(Source data)

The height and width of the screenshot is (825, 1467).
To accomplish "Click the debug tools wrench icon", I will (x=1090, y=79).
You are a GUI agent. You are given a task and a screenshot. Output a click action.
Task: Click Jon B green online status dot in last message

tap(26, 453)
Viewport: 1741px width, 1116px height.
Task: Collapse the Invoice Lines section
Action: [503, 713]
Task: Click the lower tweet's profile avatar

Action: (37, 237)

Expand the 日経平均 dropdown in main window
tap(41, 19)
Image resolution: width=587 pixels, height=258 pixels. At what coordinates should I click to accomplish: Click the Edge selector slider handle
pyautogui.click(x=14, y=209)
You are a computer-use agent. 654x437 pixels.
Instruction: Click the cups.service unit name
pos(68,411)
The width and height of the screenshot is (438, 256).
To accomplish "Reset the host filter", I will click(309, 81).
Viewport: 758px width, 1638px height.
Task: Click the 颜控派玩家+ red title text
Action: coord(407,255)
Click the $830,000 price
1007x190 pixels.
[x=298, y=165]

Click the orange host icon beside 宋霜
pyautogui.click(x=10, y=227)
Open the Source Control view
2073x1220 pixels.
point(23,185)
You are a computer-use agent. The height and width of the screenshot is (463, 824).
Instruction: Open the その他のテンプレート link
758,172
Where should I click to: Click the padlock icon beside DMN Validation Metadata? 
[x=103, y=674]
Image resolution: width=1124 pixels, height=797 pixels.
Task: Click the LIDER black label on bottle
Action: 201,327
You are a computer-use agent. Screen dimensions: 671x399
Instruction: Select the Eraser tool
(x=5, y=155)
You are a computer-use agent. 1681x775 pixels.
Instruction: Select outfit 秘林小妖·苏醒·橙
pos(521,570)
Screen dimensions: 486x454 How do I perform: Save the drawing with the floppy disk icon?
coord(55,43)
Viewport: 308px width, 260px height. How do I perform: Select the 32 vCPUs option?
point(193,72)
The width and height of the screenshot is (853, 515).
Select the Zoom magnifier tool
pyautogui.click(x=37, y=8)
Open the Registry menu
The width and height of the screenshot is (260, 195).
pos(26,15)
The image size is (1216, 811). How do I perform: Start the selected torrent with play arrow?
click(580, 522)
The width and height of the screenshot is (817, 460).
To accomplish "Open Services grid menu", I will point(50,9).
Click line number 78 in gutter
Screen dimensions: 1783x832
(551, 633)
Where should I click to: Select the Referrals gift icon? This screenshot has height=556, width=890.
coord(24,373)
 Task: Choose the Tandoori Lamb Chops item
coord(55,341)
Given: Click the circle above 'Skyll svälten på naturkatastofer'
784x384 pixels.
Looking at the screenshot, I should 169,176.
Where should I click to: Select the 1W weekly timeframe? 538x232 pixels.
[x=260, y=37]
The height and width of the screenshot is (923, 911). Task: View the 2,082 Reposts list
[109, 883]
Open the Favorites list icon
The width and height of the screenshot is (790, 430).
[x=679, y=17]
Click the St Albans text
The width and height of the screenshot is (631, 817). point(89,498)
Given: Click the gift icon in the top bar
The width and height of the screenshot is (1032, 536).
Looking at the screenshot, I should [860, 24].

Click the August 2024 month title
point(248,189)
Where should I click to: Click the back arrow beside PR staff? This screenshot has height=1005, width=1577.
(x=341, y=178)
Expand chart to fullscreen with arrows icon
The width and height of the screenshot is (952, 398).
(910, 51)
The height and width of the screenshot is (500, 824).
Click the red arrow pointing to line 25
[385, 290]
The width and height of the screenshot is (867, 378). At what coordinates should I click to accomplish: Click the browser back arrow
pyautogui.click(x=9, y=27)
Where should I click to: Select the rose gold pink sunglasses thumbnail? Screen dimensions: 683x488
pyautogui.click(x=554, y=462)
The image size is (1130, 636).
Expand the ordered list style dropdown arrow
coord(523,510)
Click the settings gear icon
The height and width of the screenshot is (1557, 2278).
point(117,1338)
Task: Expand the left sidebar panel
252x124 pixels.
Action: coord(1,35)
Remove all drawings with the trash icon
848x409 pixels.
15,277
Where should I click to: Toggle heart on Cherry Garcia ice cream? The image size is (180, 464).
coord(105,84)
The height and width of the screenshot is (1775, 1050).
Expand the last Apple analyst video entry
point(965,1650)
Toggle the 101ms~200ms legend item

* [Problem to work on]: Edit the source data above by replacing every occurrence of "Instruction" with "Directive", leaving everything else unchanged.

* [Solution]:
The height and width of the screenshot is (825, 1467).
To accomplish "Click the debug tools wrench icon", I will (x=1090, y=79).
You are a GUI agent. You are given a task and a screenshot. Output a click action.
Task: Click Jon B green online status dot in last message

tap(26, 453)
Viewport: 1741px width, 1116px height.
Task: Collapse the Invoice Lines section
Action: [503, 713]
Task: Click the lower tweet's profile avatar

Action: (37, 237)

Expand the 日経平均 dropdown in main window
tap(41, 19)
Image resolution: width=587 pixels, height=258 pixels. At what coordinates should I click to accomplish: Click the Edge selector slider handle
pyautogui.click(x=14, y=209)
You are a computer-use agent. 654x437 pixels.
Directive: Click the cups.service unit name
pos(68,411)
The width and height of the screenshot is (438, 256).
To accomplish "Reset the host filter", I will click(309, 81).
Viewport: 758px width, 1638px height.
Task: Click the 颜控派玩家+ red title text
Action: coord(407,255)
Click the $830,000 price
1007x190 pixels.
[x=298, y=165]

Click the orange host icon beside 宋霜
pyautogui.click(x=10, y=227)
Open the Source Control view
2073x1220 pixels.
point(23,185)
You are a computer-use agent. The height and width of the screenshot is (463, 824).
Directive: Open the その他のテンプレート link
758,172
Where should I click to: Click the padlock icon beside DMN Validation Metadata? 
[x=103, y=674]
Image resolution: width=1124 pixels, height=797 pixels.
Task: Click the LIDER black label on bottle
Action: 201,327
You are a computer-use agent. Screen dimensions: 671x399
Directive: Select the Eraser tool
(x=5, y=155)
You are a computer-use agent. 1681x775 pixels.
Directive: Select outfit 秘林小妖·苏醒·橙
pos(521,570)
Screen dimensions: 486x454 How do I perform: Save the drawing with the floppy disk icon?
coord(55,43)
Viewport: 308px width, 260px height. How do I perform: Select the 32 vCPUs option?
point(193,72)
The width and height of the screenshot is (853, 515).
Select the Zoom magnifier tool
pyautogui.click(x=37, y=8)
Open the Registry menu
The width and height of the screenshot is (260, 195).
pos(26,15)
The image size is (1216, 811). How do I perform: Start the selected torrent with play arrow?
click(580, 522)
The width and height of the screenshot is (817, 460).
To accomplish "Open Services grid menu", I will point(50,9).
Click line number 78 in gutter
Screen dimensions: 1783x832
(551, 633)
Where should I click to: Select the Referrals gift icon? This screenshot has height=556, width=890.
coord(24,373)
 Task: Choose the Tandoori Lamb Chops item
coord(55,341)
Given: Click the circle above 'Skyll svälten på naturkatastofer'
784x384 pixels.
Looking at the screenshot, I should 169,176.
Where should I click to: Select the 1W weekly timeframe? 538x232 pixels.
[x=260, y=37]
The height and width of the screenshot is (923, 911). Task: View the 2,082 Reposts list
[109, 883]
Open the Favorites list icon
The width and height of the screenshot is (790, 430).
[x=679, y=17]
Click the St Albans text
The width and height of the screenshot is (631, 817). point(89,498)
Given: Click the gift icon in the top bar
The width and height of the screenshot is (1032, 536).
Looking at the screenshot, I should [860, 24].

Click the August 2024 month title
point(248,189)
Where should I click to: Click the back arrow beside PR staff? This screenshot has height=1005, width=1577.
(x=341, y=178)
Expand chart to fullscreen with arrows icon
The width and height of the screenshot is (952, 398).
(910, 51)
The height and width of the screenshot is (500, 824).
Click the red arrow pointing to line 25
[385, 290]
The width and height of the screenshot is (867, 378). At what coordinates should I click to accomplish: Click the browser back arrow
pyautogui.click(x=9, y=27)
Where should I click to: Select the rose gold pink sunglasses thumbnail? Screen dimensions: 683x488
pyautogui.click(x=554, y=462)
The image size is (1130, 636).
Expand the ordered list style dropdown arrow
coord(523,510)
Click the settings gear icon
The height and width of the screenshot is (1557, 2278).
point(117,1338)
Task: Expand the left sidebar panel
252x124 pixels.
Action: coord(1,35)
Remove all drawings with the trash icon
848x409 pixels.
15,277
Where should I click to: Toggle heart on Cherry Garcia ice cream? The image size is (180, 464).
coord(105,84)
The height and width of the screenshot is (1775, 1050).
Expand the last Apple analyst video entry
point(965,1650)
Toggle the 101ms~200ms legend item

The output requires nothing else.